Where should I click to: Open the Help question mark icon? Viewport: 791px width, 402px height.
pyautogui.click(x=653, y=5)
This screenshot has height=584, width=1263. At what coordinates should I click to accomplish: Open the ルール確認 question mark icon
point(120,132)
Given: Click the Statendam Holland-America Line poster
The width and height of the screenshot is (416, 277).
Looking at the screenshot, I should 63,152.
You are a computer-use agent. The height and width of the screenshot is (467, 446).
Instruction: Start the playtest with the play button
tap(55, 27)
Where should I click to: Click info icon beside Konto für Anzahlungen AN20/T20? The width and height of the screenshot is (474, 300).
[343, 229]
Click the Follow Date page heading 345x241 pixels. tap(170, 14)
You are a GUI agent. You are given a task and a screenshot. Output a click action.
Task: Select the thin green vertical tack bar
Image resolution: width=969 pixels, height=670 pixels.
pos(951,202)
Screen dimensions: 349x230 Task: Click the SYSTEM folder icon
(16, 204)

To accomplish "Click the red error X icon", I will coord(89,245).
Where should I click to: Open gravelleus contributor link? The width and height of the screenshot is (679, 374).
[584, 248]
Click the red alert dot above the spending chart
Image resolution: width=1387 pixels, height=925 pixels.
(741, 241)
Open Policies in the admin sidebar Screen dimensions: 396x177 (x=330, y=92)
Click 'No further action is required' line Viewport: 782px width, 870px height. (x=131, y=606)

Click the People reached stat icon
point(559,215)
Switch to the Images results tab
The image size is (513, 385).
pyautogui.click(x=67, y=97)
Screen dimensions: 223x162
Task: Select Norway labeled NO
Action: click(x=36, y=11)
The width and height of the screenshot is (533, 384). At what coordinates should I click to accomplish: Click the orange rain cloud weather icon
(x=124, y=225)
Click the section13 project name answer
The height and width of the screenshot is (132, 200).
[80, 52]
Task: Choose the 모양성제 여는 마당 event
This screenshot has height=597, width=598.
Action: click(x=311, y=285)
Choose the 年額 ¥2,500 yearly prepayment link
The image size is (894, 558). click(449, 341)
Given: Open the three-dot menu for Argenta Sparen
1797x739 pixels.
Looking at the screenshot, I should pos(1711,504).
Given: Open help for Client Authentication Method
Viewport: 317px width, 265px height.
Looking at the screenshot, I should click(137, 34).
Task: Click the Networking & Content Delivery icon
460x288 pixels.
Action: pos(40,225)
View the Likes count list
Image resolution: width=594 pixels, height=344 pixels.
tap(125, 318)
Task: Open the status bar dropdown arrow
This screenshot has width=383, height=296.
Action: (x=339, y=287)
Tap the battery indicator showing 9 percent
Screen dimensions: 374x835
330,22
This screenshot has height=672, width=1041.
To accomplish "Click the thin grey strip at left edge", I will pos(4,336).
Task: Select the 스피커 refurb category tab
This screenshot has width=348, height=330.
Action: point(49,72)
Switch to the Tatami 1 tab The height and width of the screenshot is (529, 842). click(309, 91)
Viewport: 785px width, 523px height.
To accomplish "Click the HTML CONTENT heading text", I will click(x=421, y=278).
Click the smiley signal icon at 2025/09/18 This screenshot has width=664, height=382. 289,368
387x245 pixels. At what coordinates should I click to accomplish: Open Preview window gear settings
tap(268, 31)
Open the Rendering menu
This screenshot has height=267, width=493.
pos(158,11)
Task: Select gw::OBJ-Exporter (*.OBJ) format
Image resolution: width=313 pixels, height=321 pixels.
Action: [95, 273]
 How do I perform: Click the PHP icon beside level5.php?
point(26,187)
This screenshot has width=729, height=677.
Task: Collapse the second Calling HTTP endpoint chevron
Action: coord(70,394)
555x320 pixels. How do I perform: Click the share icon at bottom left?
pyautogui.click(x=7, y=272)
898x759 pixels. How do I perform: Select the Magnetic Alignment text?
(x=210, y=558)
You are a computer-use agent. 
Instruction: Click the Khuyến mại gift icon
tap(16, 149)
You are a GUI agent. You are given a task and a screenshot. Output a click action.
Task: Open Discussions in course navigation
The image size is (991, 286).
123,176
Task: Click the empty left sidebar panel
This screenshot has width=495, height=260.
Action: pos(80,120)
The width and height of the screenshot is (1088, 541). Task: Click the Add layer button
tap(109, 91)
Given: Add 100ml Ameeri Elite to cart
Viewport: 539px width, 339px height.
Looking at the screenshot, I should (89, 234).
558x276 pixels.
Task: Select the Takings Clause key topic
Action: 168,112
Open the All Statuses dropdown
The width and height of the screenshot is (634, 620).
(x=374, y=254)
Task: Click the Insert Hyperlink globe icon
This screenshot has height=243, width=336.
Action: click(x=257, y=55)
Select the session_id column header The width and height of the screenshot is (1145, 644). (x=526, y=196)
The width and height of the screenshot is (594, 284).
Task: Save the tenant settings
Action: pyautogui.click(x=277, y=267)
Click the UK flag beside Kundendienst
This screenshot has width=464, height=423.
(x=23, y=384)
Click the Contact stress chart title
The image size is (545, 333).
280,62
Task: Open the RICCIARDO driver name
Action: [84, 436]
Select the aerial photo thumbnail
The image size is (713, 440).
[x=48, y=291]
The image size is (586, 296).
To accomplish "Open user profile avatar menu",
+++++
Return, unchanged, the run of lines above that opens with the line containing "This screenshot has width=348, height=330." and closes with the line containing "Click the smiley". Include both.

- [Written reply]
This screenshot has width=348, height=330.
Action: point(49,72)
Switch to the Tatami 1 tab The height and width of the screenshot is (529, 842). click(309, 91)
Viewport: 785px width, 523px height.
To accomplish "Click the HTML CONTENT heading text", I will click(x=421, y=278).
Click the smiley signal icon at 2025/09/18 This screenshot has width=664, height=382. 289,368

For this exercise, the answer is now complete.